■ Do this ■
Find every line in the entries below that contains the word "screenshot", and copy each of those lines in full.
— start Dataset —
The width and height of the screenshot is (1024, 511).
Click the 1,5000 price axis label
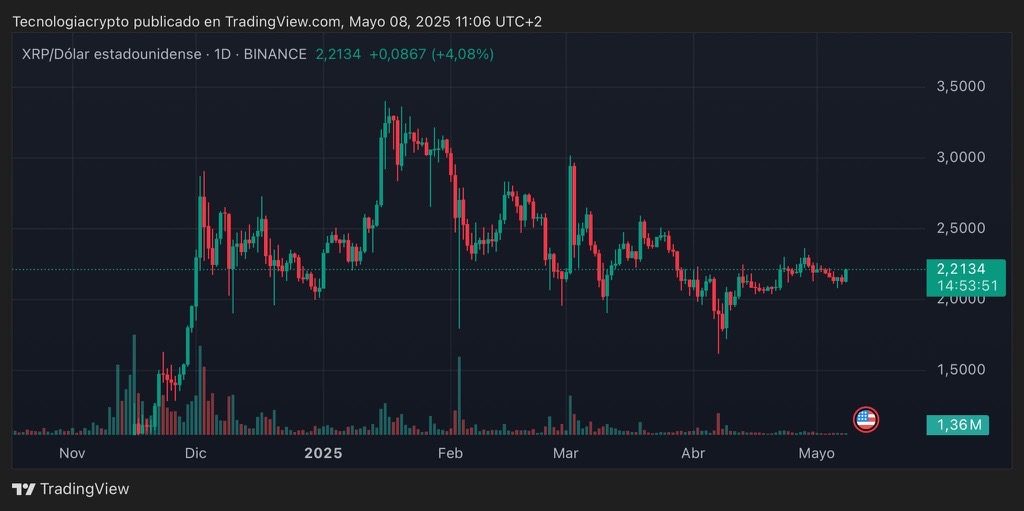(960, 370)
— end Dataset —
— start Dataset —
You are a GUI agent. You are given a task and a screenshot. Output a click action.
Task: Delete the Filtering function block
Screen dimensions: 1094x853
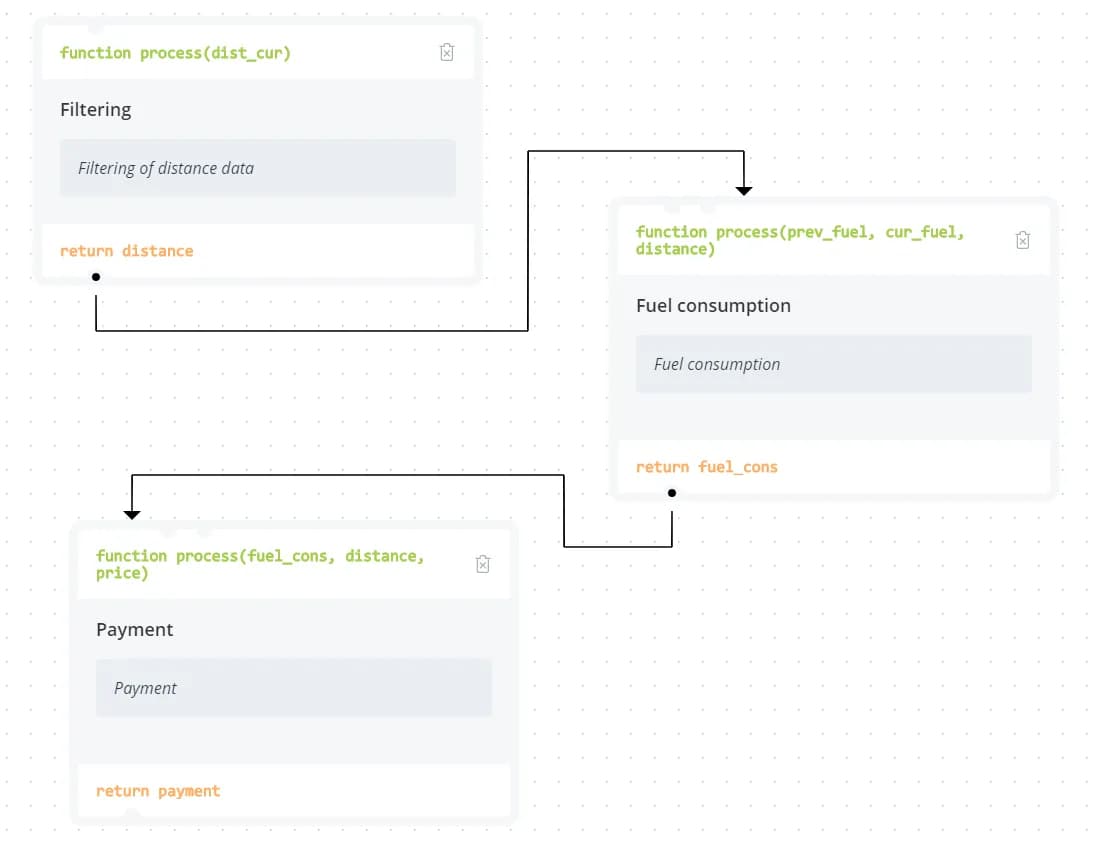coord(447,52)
— end Dataset —
■ Task output ■
The width and height of the screenshot is (1024, 511).
You are a GUI agent. You are given a task and a screenshot. Output a click action.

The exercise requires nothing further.